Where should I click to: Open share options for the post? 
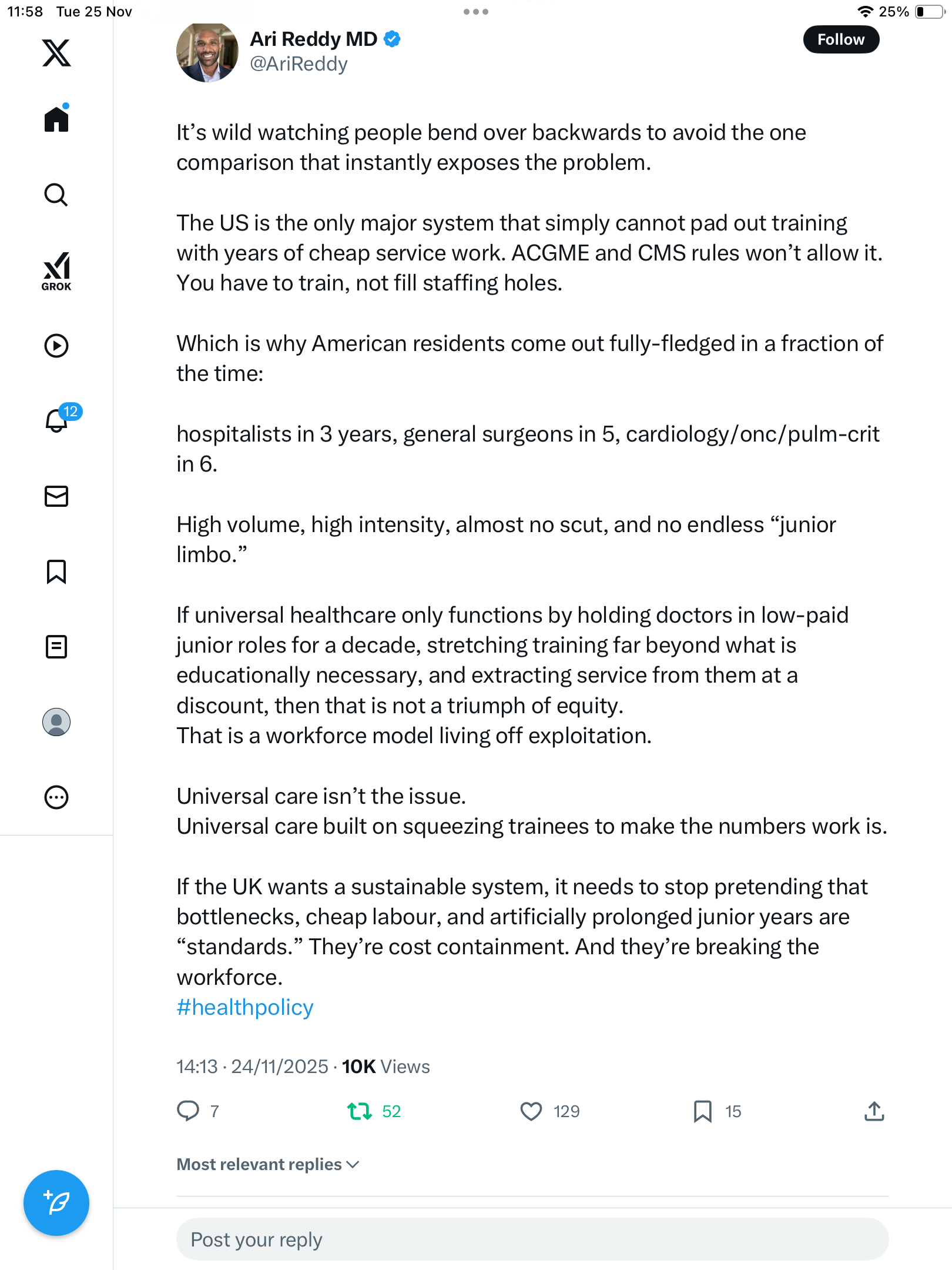tap(874, 1111)
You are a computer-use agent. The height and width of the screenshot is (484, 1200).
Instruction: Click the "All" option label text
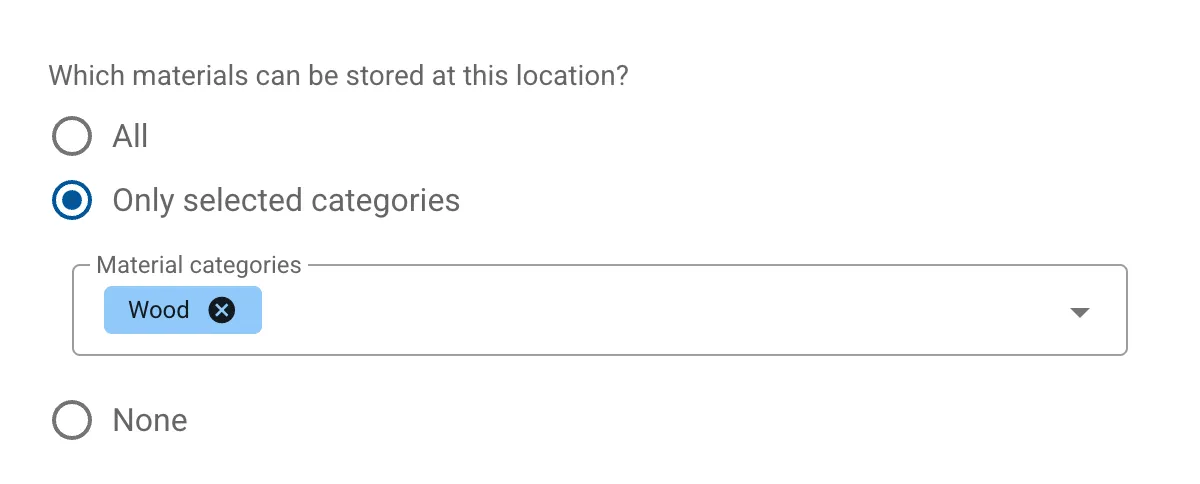[x=130, y=136]
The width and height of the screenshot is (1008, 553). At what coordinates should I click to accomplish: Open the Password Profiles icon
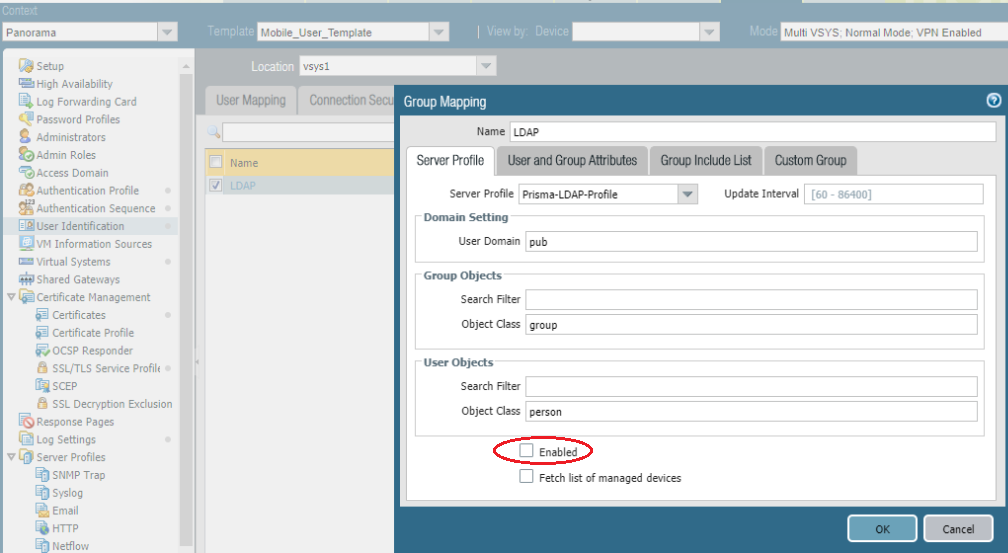tap(27, 119)
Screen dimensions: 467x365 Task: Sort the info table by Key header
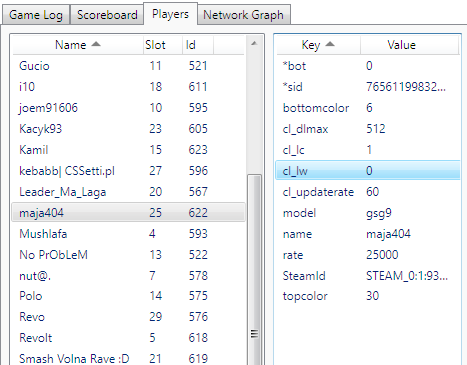coord(318,45)
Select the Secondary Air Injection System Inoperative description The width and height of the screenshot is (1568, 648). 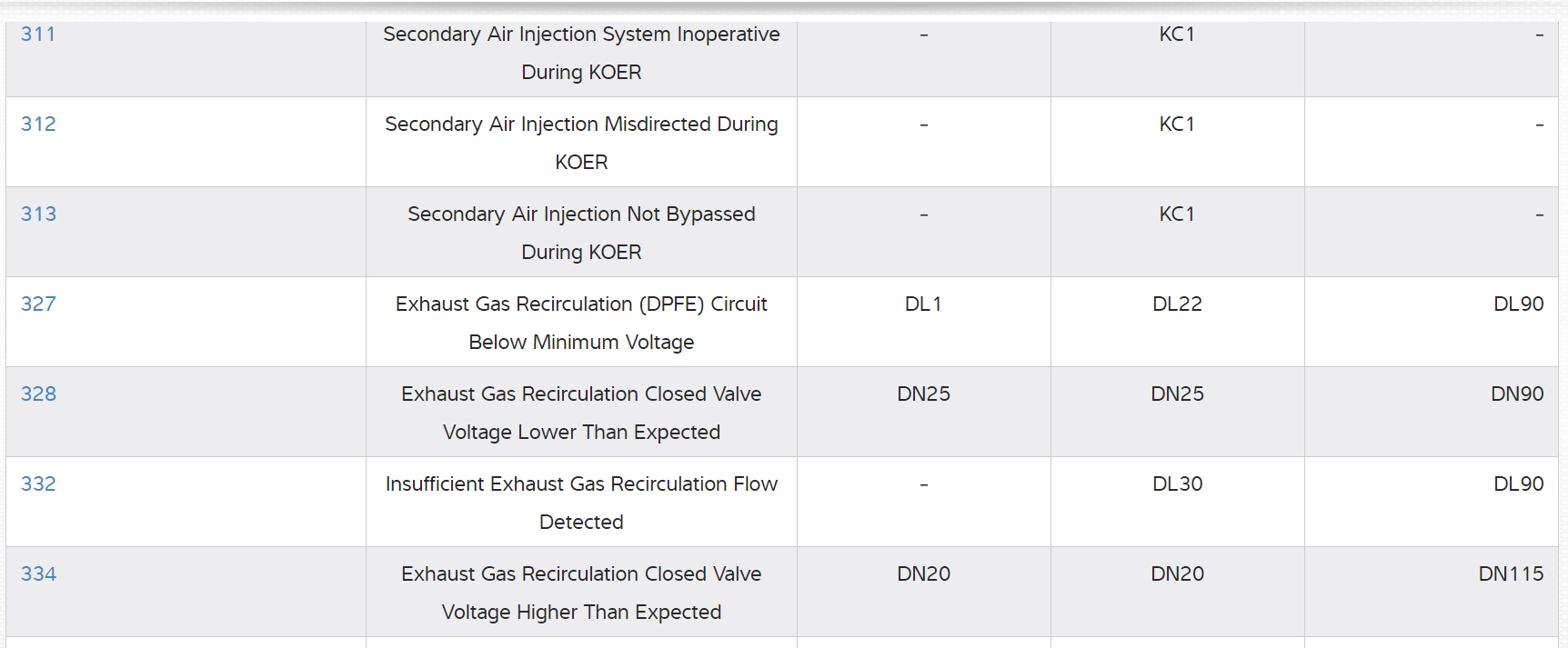click(581, 53)
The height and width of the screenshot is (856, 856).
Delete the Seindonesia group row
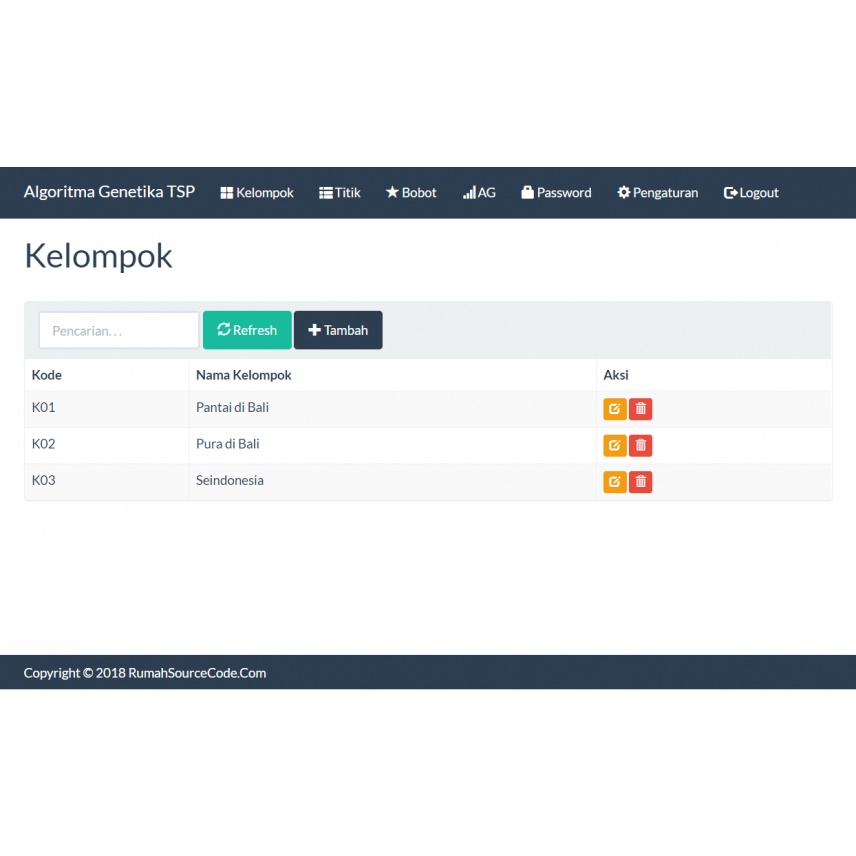point(641,482)
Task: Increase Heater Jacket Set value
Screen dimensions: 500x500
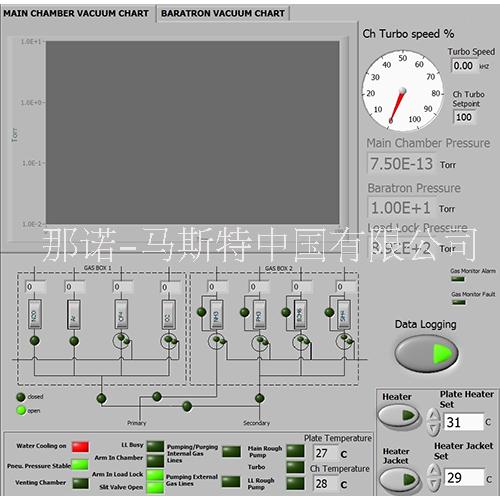Action: coord(433,471)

● **HOW TO COMPLETE THIS TASK**
Restate, word for word, each line from the one with "The height and width of the screenshot is (856, 856)." to the end of the entries, both included, and keep every picture out.

● **TASK RESULT**
The height and width of the screenshot is (856, 856).
Delete the Seindonesia group row
point(641,482)
Task: Increase Heater Jacket Set value
Screen dimensions: 500x500
Action: coord(433,471)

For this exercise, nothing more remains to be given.